Centrica will buy 1.75 million metric tons a year of liquefied natural gas from Cheniere Energy Inc.’s Sabine Pass plant in Louisiana, the Windsor, England-based company said today. That’s equivalent to the demand of 1.8 million U.K. homes. The deal can be extended for another 10 years, it said. Prices will be linked to Henry Hub, the U.S. gas benchmark, and deliveries will start in September 2018.
The deal shows the U.S.’s emergence as a natural gas exporter after fracking technology created a glut of fuel, sending prices to decade lows. In contrast, U.K. gas prices spiked to a seven-year high last week after a fault on a Belgian pipeline, raising concern that Britain is vulnerable to supply shortages as indigenous production slumps.
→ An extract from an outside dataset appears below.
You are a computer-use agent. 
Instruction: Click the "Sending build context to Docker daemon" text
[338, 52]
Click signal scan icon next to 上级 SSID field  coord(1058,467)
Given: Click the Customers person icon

“It’s a nice contract to have if the fundamentals that exist today are there in five years’ time,” Iain Turner, a utilities analyst at Exane BNP Paribas in London, said by phone. “It’s a sensible sort of move.”
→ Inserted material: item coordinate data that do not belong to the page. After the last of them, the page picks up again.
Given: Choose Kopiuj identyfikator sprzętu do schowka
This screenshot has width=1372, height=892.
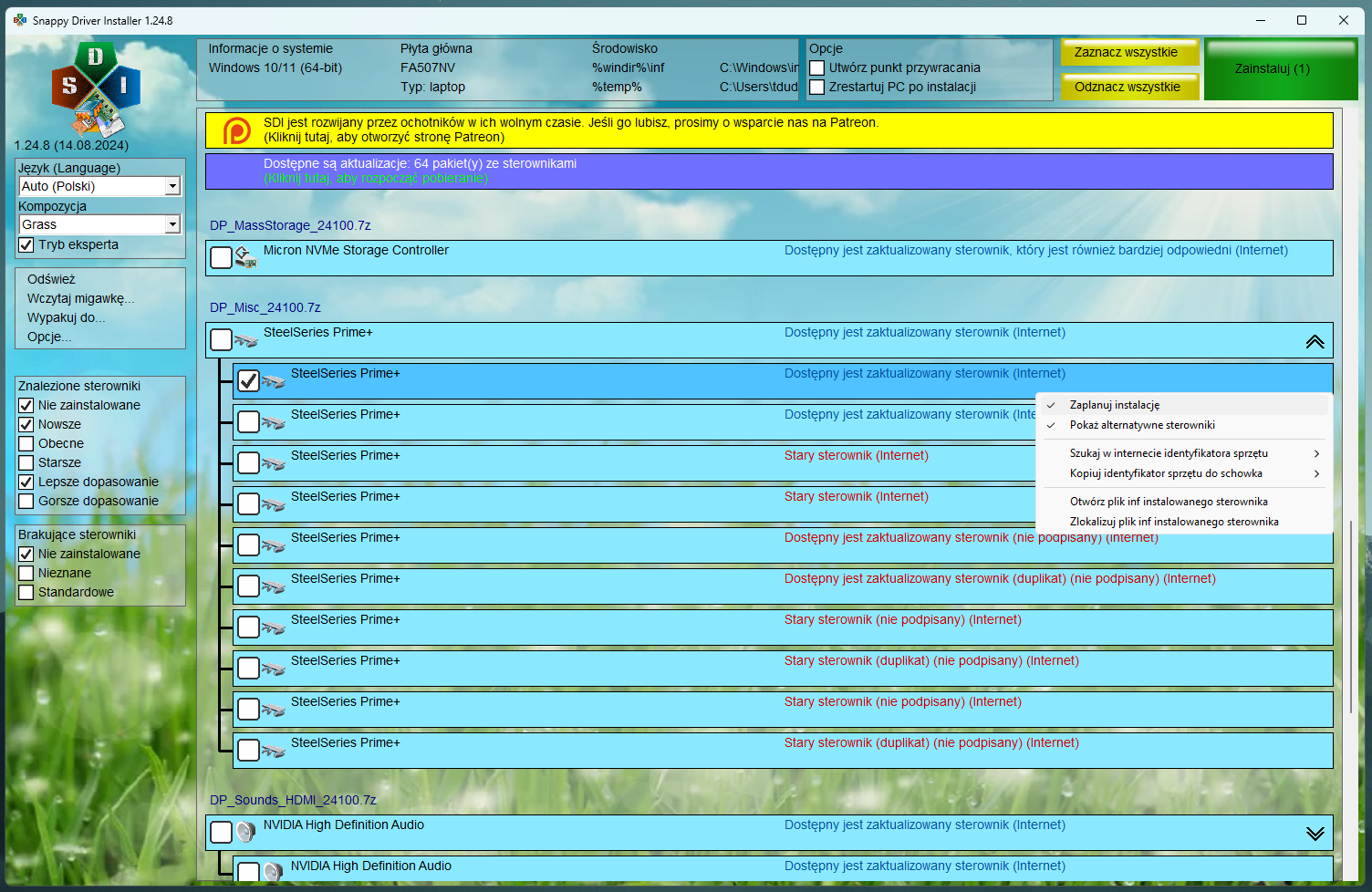Looking at the screenshot, I should pos(1166,473).

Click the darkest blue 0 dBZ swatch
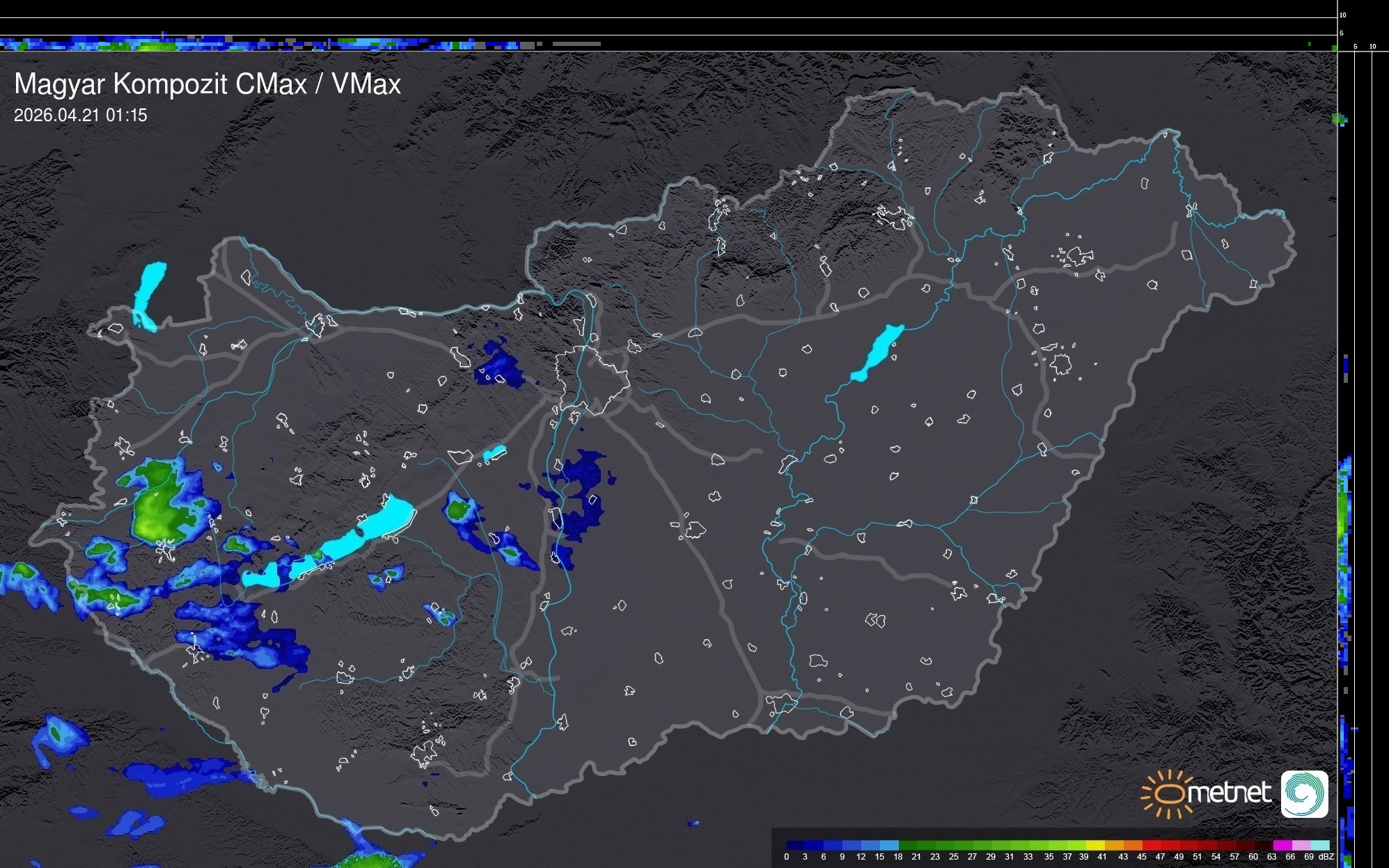click(794, 845)
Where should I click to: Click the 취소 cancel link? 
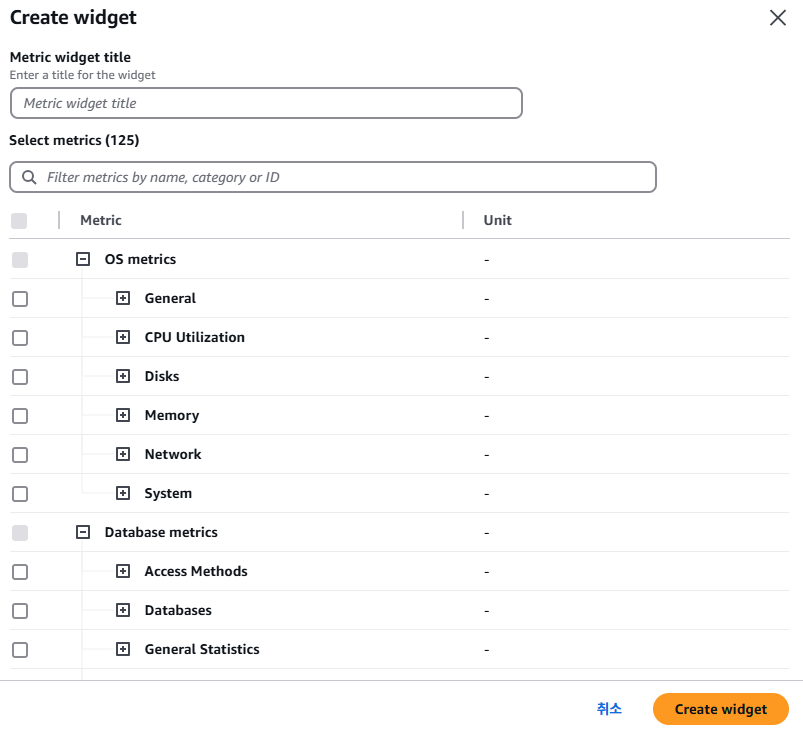[609, 709]
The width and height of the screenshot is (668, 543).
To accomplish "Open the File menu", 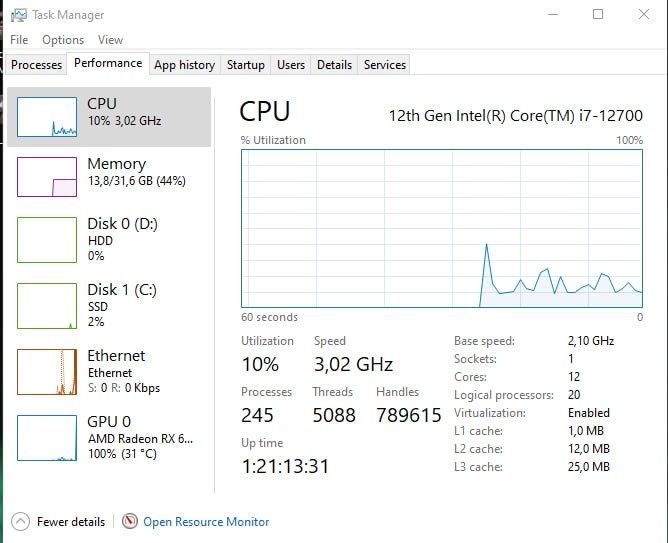I will coord(19,40).
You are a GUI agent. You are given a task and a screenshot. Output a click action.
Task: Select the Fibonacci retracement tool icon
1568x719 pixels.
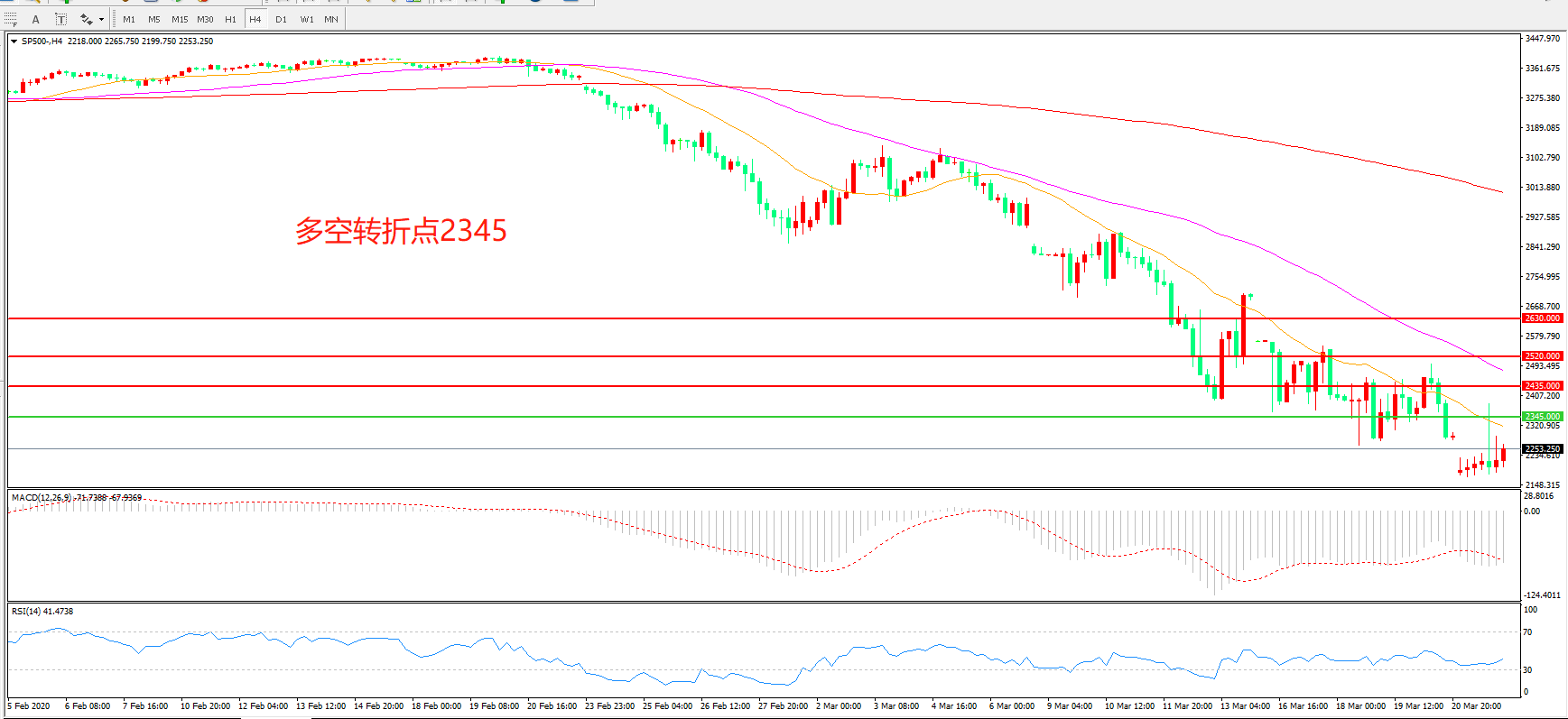[12, 19]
The contract sales price will be $3 per million British thermal units plus 115 percent of the settlement price traded on the New York Mercantile Exchange’s Henry Hub for the month in which the cargo is scheduled, Cheniere said today in a filing. Henry Hub in Erath, Louisiana, is the delivery point for Nymex futures, a benchmark price for the fuel.
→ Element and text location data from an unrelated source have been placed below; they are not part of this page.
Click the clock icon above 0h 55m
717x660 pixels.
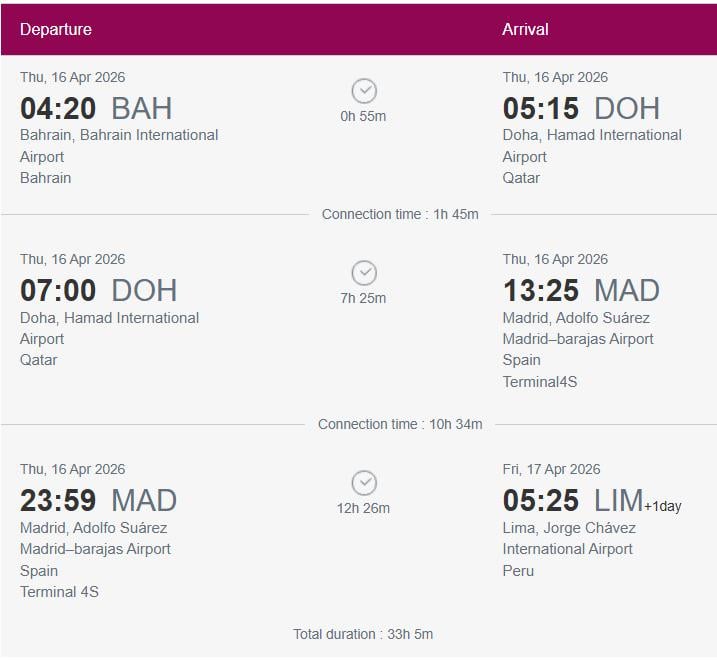pos(364,91)
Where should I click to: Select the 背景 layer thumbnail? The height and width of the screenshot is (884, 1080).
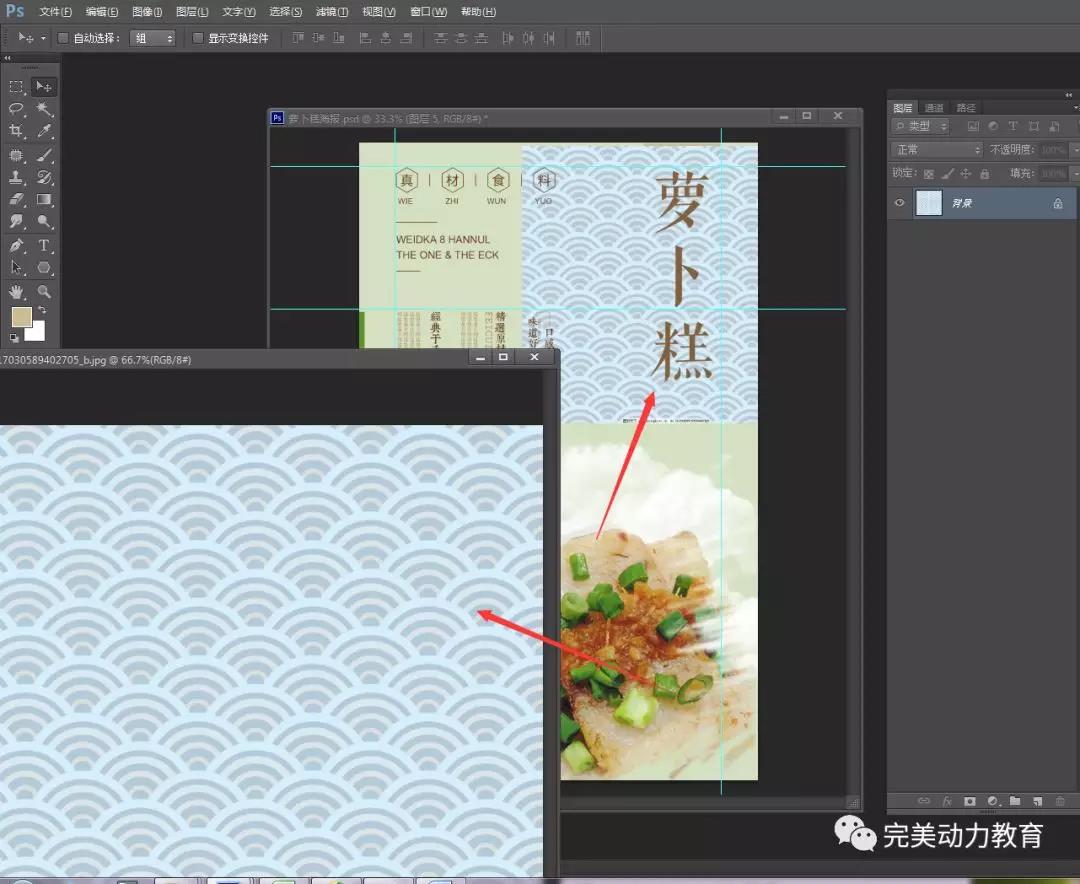coord(929,203)
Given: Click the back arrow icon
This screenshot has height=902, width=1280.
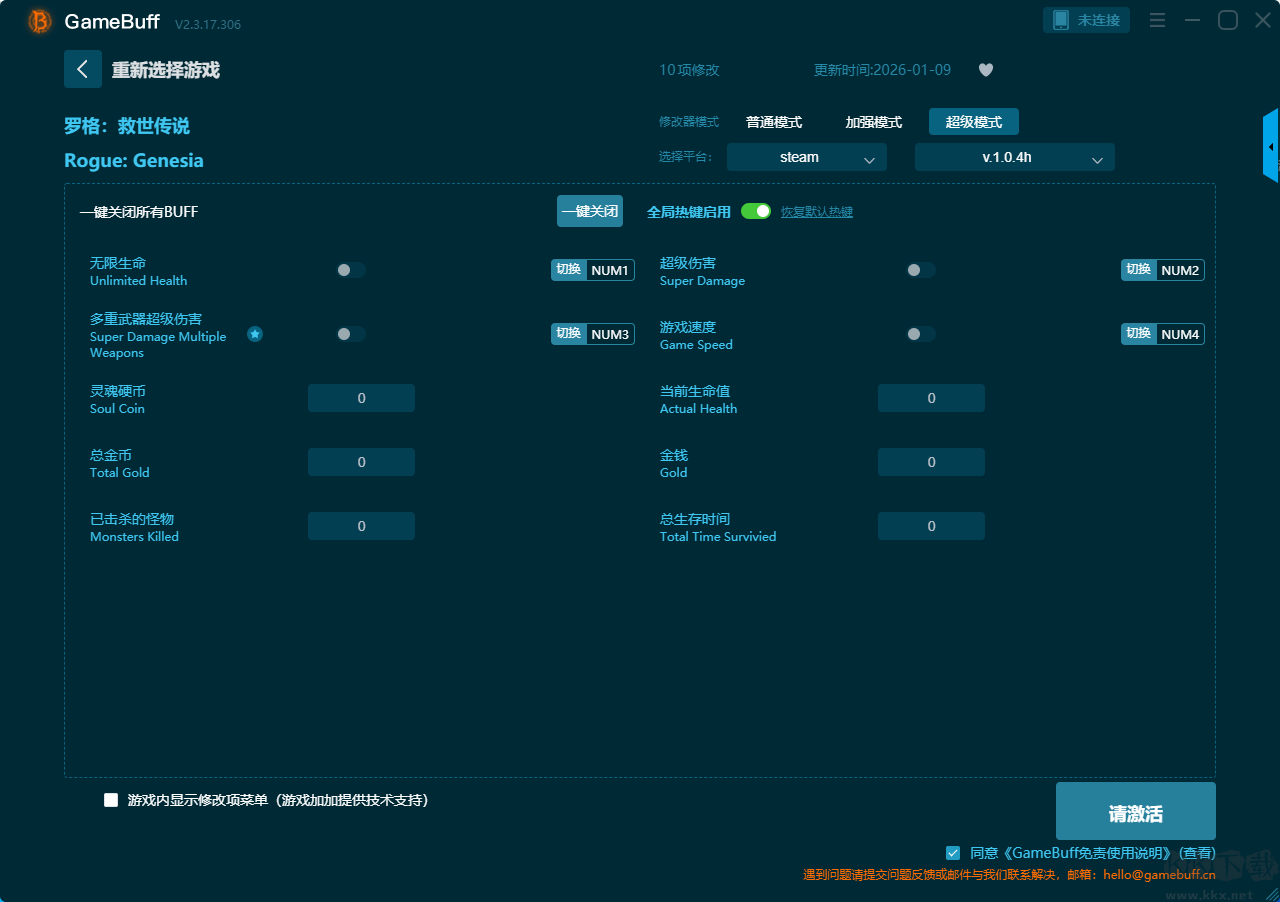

Natural gas in the U.S. traded at $3.94 at 4:57 p.m. London time, meaning Centrica would pay $7.53 per million Btu under the contract terms. In the U.K., the front-month contract was at 73.90 pence per therm, or $11.21 per million Btu.
The cost of shipping LNG to Europe from the U.S. is estimated at $1.85 per million Btu, according to a presentation by Jean Abiteboul, Cheniere’s president of supply and marketing, in Amsterdam on March 11.
In February 2011, Centrica signed a three-year LNG contract with Qatar Liquefied Gas Co. for 2.4 million tons of the fuel annually. QatarGas, as the company is known, is the world’s biggest LNG producer.
Centrica gained 1.3 percent to 362.10 pence by the London close, valuing the company at 18.8 billion pounds ($29 billion).
“I warmly welcome this commercial agreement between Centrica and Cheniere,” U.K. Prime Minster David Cameron said in the statement. “Future gas supplies from the U.S. will help diversify our energy mix and provide British consumers with a new long-term, secure and affordable source of fuel.”
Sabine Pass is the only project so far to obtain full U.S. approval for an LNG export terminal outside of Alaska. Cheniere has said the proposed gas export facility may start up in 2015, with as many as six units operating there in the future.
The gas for Centrica would come from the fifth unit, or train, on which preliminary engineering work has already begun, the U.K. company said, adding it will buy the LNG on a “free-on-board” basis, meaning it can choose where to send the fuel.
Existing Cheniere customers include BG Group Plc, Korea Gas Corp., Gail India Ltd. and Spain’s Gas Natural SDG SA.